Lise bitince alacele biryerlere girelim kaygısıyla 2 yıllık işletme bölümüne girmiştim. Tembel yanım hep ağır basmıştır. 3 yıl okudum. 4. yıla uzattığımda bırakmaya karar vermiştim. Arkadaşlarım geçen 3 yıla yazık edeceğimi söylemişlerdi. Bense orada geçecek her güne yazık diyerek sildirdim kaydımı. Hocalarla genelde anlaşamazdım. Çoğu ya faşizan eğilimliydi ya da gerici.

Bir yıl sonra İzmir’e yerleştim. Hem yeni bir iş sahibi olmuştum. Hem de güzel sanatlar için hazırlanma şansını yakalamıştım. İlk yıl puanım yetmedi. İkinci yıl ikinci aşamada elendim. Üçüncü yılda Eğitim Fak. Resim bölümüne girebildim. Hazırlık döneminde ayda bir eskiz defteri bitirirdim. Günde bir tane de 50*70 desen çalışırdım en azından.

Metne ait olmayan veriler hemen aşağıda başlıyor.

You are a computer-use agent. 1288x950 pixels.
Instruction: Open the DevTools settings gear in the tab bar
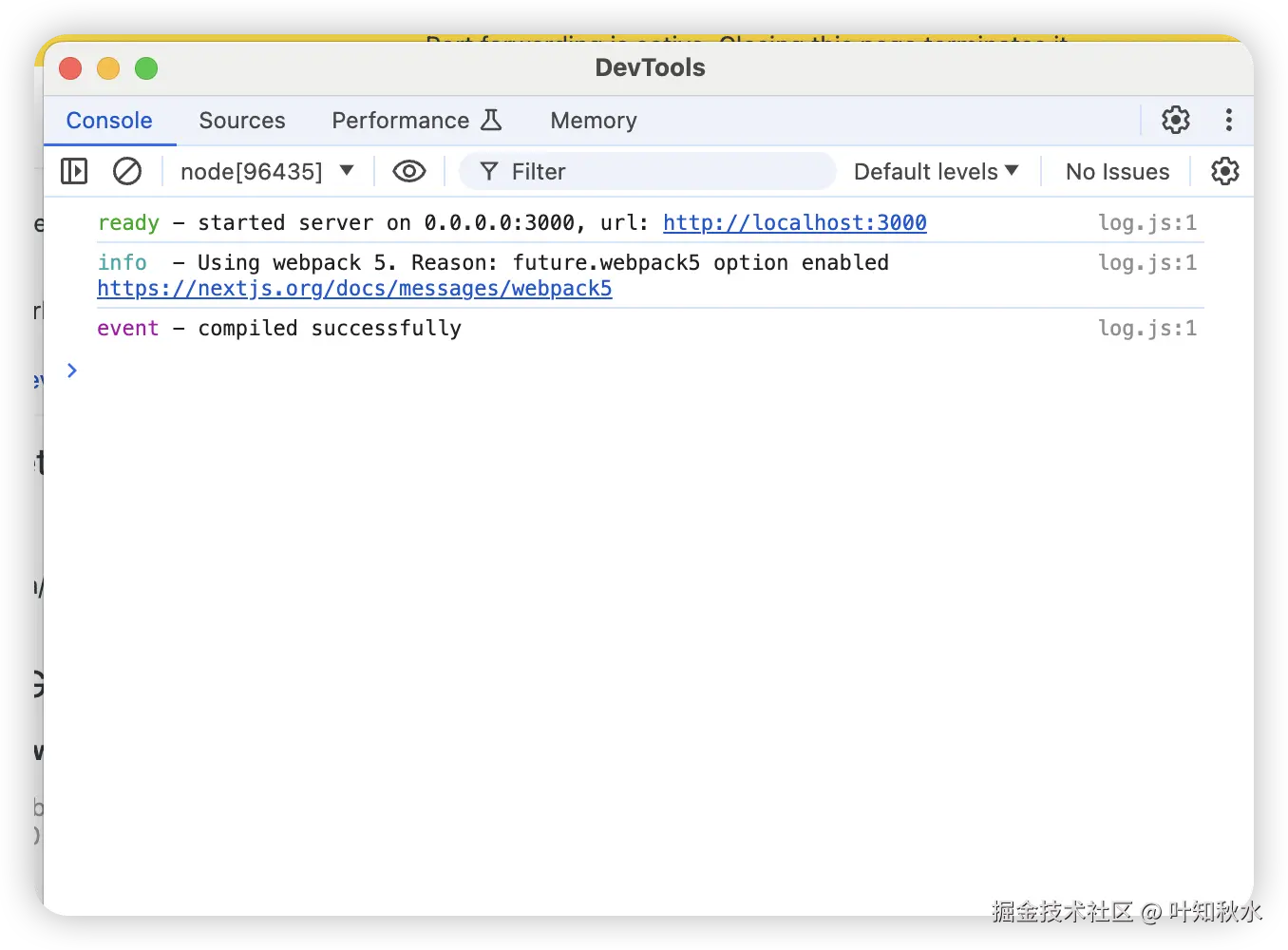1176,120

Okulda ilk günler fena değildi. Ama her geçen gün hem çizimden uzaklaşıyordum, hem de okuldan. Söylemiştim, tembel yanım da ağır basınca gitmemeye başladım. İş daha zevkliydi. Bilgisayar kullanmayı bilmeyen hocalar grafik dersine giriyordu. Bu tip sanatsal faaliyeler için moda girmek gerekiyordu. Bir dönem boyunca fayans ve klozet çizmekse beni iyice moddan çıkarıyordu. Belki yapmam lazımdı ama sevemedim işte. Şişeler, kavanozlar felan.

Sonra yazı diye bir ders vardı. İlk dersten sonra girmedim bir daha. İlkokul 1. sınıfta yaptığımız; yatay çizgilerden, harflerin yazımına, sonra kelimelere ve cümlelere geçiş yapılan bir dersti ve ben kırmızı kurdela ile vermiştim bu dersi. Tekrardan aynı işkenceye ne gerek vardı. Zaten kimse yapmaz, parayla üst sınıflara yaptırırdı bu işi. Hocalar da bilirdi ama benim gibi sivrilmeyince ses çıkarmıyolardı.

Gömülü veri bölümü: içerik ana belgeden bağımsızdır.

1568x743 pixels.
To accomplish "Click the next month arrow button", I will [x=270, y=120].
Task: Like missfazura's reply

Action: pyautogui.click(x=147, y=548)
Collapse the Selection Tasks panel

Yazılı anlatım dersinde mutlu aile, terör nedir gibi salakça kompozisyonlar da isteyince o dersten de soğudum. Hocayla atıştık baya ama

İnkılap tarihi dersleri zevkliydi. Şovenist bir hoca olunca ve bu kişi çabuk sinirlenince gayet hoş vakitler geçiyordu ama bir süre sonra derse almayınca bu zevkim de sonra ermiş oldu.

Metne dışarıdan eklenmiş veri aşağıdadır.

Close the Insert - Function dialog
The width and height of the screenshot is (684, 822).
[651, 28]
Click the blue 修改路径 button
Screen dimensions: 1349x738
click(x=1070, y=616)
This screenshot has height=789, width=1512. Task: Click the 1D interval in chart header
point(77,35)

Sanat Tarihi dersinde hocanın ses tonu ninni gibi geliyordu. Hoca da farkındaydı bunun ve ses çıkarmıyordu uyumamıza.

Ne zaman ki staj yapacaksınız diye bizi ilkokul veletlerinin içine yolladılar. Haftada 2 saatlik staj uğruna bir de saç sakal traşı zorunluluğu ve kılık kıyafet olayını öne sürdüler, hiç gitmemeye başladım okula.

Güzel zamanlar geçmedi değil. Derste sigara hatta alkol almamıza karışılmaması okulun en zevkli yönüydü.

Ancak kafamda küçük bir soru işareti dursa da okulu bırakmaya kararlıyım. Zeten 2 yıldır sadece kayıt için ya da öğrenci belgesi lazım olunca gidiyorum. Pişman olacağımı sanmıyorum. Bitiren arkadaşlar bir yıl boyunca piyasada sağa sola bakınıp bir iş yapamayınca (büyük çoğunlukla) öğretmen oluyorlar. E ben zaten öğretmen olayım da demiyorum.

Bir başka konu. Akademik kariyer yapmak istiyorsanız; her yerde olduğu gibi burada da köşe başında duran isimler var. Sanat zaten piyasa olmuş durumda. Sanat galerilerinin çoğu yeteneğe değil isime açıyor kapılarını çoğunlukla.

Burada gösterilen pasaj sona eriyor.